I find both of them work fairly well with EMHASS.

Domestic hot water

My 300l system needs to run for about 2 hours per day consuming about 2 kWh to maintain our device. By default it heats to 61°C, but I also have an SG Ready relay (controlled by Shelly) that superheats to 65°C.

Ideally this would run twice, once at the start of the solar day and once the end of the solar day to get me through the night, I have this programmed in EMHASS to run over a non continuous 6 hour window:

Three phase pool heater

I really just run this on an pure low cost basis. I set the def_hours based on the number of hours that the price forecast is extremely_low (< 5¢/ kWh), EMHASS then schedules this along with my other loads and it works quite well.

I don’t think there is much to be improved for air to water heatpumps optimisation, maybe hydronic heating could be a use case that would benefit from modelling.


My biggest challenge with heat pump optimisation is my HVAC system. Currently we are still having warm days so there is reasonable alignment between the hottest part of the day and the highest solar production.

I schedule def_hours based on the number of hours the weather forecast is over a user defined set point, I have this set as a continuous load that can take values between 0-4 kW, whilst I cannot control power directly my automation adjusts the set point up and down to increase and decrease power consumption:

This works reasonably well as you can see from the scheduling although there could be some improvements.

You can see the scheduling of the HVAC is start / stop switching the system from 0 to 4000W in adjacent time slots, I would much prefer an average approach of maybe 2.5 kW over three adjacent time slots.

I would like the ability to ‘supercool’ when cheap energy is bountiful, covering periods just before a price spike. I’m my graphic above supercooling from 3-4pm would be ideal utilisation of cheap energy.

Of course the actual power consumption of my HVAC isn’t always the same as the deferrable loads forecast, as it is a function of external temp and setpoint.

Finally in the late afternoon window, after 4pm, I generally have a ongoing need for cooling, but if course EMHASS doesn’t schedule over that expensive period. I find I generally just manually switch on my HVAC during these periods.

Winter scheduling for heating doesn’t align with Solar production, so I generally turn off EMHASS HVAC scheduling over winter and just have that appear in my household load forecast for subsequent days.


Very cool. I think the general advantage of modelling the heatpump would be the ability to look ahead, temperature wise. Together with temperature forecasts this could help you plan the cycles more efficiently.
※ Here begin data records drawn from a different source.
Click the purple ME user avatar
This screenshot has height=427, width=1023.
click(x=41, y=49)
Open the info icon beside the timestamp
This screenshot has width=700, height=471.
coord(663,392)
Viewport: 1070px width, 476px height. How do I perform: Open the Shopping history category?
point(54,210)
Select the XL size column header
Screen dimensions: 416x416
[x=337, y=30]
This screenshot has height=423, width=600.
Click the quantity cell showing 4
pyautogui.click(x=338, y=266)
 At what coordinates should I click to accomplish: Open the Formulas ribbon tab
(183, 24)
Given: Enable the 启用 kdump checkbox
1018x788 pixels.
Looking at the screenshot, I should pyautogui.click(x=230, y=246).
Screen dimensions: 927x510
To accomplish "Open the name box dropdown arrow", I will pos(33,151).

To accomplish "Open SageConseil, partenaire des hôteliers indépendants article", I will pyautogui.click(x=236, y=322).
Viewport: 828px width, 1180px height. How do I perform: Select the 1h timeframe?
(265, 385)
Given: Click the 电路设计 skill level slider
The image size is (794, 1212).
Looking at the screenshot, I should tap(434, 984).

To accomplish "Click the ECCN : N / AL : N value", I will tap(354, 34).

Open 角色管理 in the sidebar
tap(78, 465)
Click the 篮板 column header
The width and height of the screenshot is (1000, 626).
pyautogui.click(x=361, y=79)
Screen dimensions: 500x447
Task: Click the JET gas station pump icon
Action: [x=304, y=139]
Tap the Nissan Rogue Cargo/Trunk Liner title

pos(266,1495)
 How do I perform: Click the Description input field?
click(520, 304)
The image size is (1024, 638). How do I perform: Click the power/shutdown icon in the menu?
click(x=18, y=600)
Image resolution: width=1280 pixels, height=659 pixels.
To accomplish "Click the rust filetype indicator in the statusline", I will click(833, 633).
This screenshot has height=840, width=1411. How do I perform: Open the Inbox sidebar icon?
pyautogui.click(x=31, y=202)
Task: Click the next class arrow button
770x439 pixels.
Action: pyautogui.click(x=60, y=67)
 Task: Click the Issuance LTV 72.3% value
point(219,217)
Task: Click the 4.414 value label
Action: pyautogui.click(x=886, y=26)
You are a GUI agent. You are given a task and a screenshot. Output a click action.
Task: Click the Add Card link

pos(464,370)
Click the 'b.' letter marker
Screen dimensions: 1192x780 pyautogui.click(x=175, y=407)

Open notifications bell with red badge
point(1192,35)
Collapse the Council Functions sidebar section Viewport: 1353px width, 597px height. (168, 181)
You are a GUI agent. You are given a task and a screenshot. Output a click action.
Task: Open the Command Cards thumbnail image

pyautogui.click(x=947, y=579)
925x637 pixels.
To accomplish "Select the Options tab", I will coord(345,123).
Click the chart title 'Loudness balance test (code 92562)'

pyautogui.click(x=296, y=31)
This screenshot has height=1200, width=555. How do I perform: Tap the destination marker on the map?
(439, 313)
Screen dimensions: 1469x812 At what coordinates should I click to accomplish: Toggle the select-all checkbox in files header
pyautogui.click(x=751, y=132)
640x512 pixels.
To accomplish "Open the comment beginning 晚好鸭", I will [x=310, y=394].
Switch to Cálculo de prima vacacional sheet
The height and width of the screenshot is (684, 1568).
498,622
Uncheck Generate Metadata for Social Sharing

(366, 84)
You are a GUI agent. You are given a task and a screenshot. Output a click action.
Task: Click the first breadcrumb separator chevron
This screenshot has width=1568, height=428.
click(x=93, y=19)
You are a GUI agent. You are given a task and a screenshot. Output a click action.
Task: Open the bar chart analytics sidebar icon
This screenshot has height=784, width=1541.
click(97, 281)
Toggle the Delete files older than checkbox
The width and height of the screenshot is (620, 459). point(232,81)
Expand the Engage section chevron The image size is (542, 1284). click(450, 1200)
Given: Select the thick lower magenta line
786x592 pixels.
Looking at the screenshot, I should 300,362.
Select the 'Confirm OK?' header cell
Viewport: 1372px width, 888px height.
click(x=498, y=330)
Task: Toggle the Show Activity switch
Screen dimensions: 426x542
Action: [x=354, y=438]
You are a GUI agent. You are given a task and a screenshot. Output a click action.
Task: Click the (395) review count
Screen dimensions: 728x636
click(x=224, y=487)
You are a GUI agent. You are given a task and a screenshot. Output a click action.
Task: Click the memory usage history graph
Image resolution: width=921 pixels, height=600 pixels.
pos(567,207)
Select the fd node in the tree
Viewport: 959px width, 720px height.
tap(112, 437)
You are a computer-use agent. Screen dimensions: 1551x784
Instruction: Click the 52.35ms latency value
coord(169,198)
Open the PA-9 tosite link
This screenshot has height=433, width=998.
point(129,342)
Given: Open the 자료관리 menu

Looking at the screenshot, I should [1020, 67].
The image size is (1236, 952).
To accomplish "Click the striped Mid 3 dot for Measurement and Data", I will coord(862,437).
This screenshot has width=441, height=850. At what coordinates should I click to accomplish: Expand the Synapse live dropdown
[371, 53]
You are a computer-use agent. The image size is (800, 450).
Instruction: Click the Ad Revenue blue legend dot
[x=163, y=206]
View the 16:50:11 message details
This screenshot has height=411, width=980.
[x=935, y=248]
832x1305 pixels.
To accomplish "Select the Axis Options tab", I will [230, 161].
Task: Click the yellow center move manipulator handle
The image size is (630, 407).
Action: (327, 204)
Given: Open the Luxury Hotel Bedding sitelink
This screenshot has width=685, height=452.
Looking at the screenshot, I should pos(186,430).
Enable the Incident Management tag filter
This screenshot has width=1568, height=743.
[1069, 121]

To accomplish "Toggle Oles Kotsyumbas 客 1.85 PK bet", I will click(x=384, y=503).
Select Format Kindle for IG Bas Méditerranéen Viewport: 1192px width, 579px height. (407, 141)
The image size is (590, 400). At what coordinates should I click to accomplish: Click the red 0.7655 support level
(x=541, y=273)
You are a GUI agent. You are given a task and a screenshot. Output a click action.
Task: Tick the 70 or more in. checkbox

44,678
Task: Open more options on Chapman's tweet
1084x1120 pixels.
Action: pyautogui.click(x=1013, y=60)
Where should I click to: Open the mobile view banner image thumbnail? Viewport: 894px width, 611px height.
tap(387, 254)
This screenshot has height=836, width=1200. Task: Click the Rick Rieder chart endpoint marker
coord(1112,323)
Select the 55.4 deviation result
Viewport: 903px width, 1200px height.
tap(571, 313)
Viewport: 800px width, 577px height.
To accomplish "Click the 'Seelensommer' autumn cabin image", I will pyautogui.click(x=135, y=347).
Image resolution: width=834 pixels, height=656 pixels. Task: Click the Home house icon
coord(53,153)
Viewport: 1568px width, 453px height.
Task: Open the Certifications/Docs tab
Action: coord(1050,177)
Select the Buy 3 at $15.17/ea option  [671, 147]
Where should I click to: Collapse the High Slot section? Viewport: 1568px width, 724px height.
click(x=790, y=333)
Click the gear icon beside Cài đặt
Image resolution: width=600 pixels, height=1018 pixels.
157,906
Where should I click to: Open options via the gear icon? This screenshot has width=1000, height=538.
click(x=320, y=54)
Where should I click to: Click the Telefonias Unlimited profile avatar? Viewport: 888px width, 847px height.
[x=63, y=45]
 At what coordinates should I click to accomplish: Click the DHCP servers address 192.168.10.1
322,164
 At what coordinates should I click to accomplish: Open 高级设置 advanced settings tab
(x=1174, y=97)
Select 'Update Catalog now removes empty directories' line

But ofcourse, we need some practical evidence first before we can make any conclusions.

Possibly something like a user defined power forecast for individual loads that could be injected into the optimisation model could be useful.

I know what the forecast external temperature profile is for tomorrow.

A simple power model would be 1kW per degree over say 24°C to a maximum of 4kW and maybe an additional 1kW at 3pm, as my buy price increases at 4pm. So with a one hour time slot the desired power profile for tomorrow would be:

Temp: [22,24,25,26,27,26,26,26,25,24,22,21,20,20]
Power:[ 0, 0, 1, 2, 3, 2, 2, 3, 2, 1, 0, 0, 0, 0]

EMHASS could then use this as another fixed constraint to optimise against.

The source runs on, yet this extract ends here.